Deadline draws near for NPI
WASHINGTON - Medicare hasn't decided when it will begin rejecting claims without a primary National Provider Identification (NPI) number, but officials at a May 10 roundtable warned it could be as early as July 1.
That goes for electronic, paper, direct data system and CMS free billing software claims.
Medicare will also begin rejecting CMS form 1500-1290 on or after July 1. The form allows reporting of NPI and legacy identifiers together.
CMS officials also reminded callers that if they do not have an NPI already, they must develop a contingency plan. When CMS receives complaints about providers or health plans that don't have an NPI or contingency plan in place, it will evaluate each on a case-by-case basis.
"If we do receive complaints, we may ask providers for the date you received your NPI and when you shared it with your health plans and clearinghouses," said a CMS official. "For health plans, we'll look at your schedule for testing, the communication you've had with providers and your timeframe for completing crosswalks."

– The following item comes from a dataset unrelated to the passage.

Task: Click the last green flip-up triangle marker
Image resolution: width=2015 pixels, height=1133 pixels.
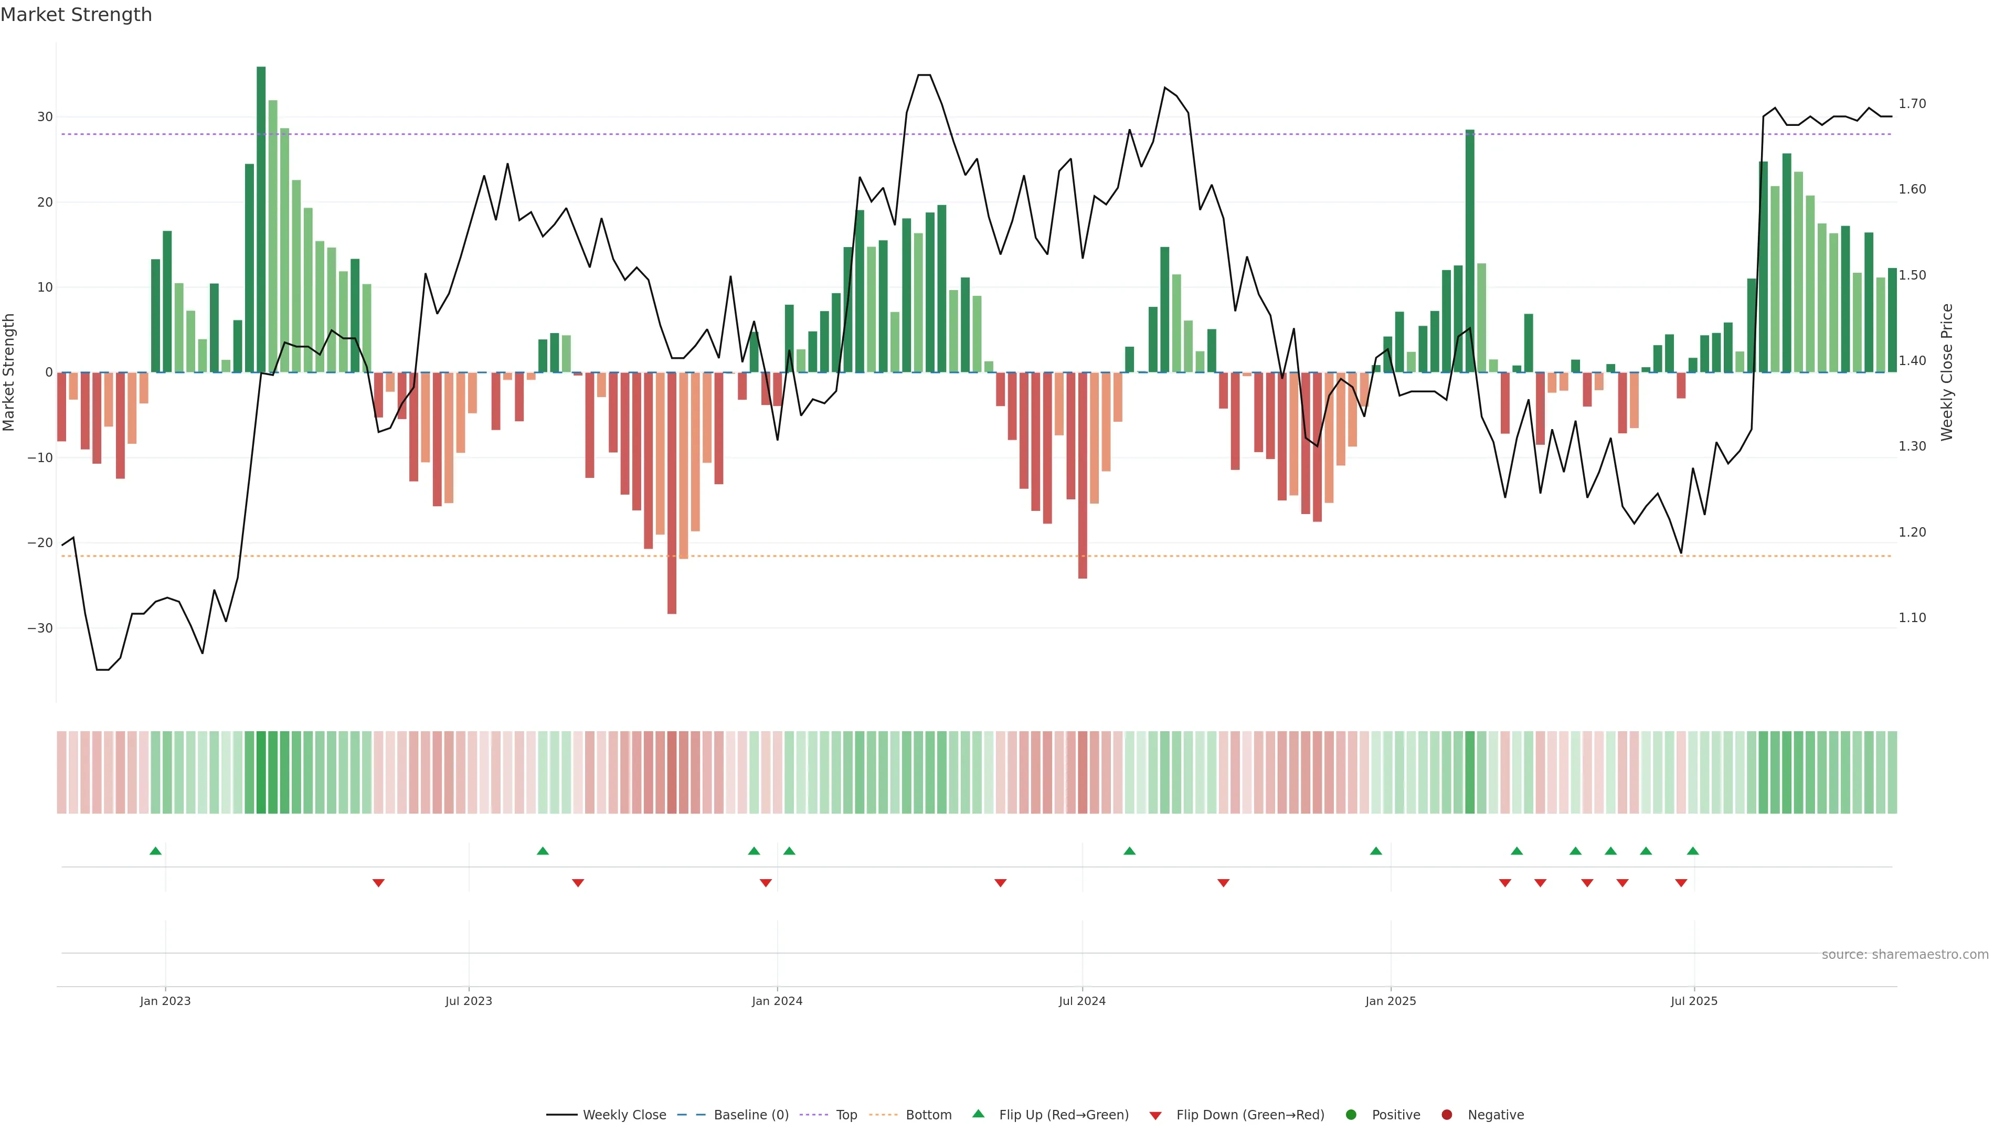Action: [1693, 851]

CMS has no authority over vendors, but officials said if they receive any complaints related to vendor behavior, the agency will try and facilitate a resolution.
With the May 23 implementation deadline less than two weeks away, providers are still looking for an NPI registry--information about one is currently in clearance--and they're still seeking clarification about when NPIs are needed.
One caller, a national provider that offers DME, enteral and IV services, wondered how many NPIs she needed.
"We have NPIs that we've obtained for each of our physical branches," said the caller. "We are now being told by some different payers, including Medicaid, that we need an NPI for each type of service, not (just) per physical location, so we could possibly need a few (numbers) for a physical location. Is that correct?"
Said an official: "The final rule makes it clear that it is your decision (to have more than one NPI) and I do believe that Medicaid sent a letter out to the states that cautioned them about forcing providers to obtain NPIs for subparts they didn't want them for."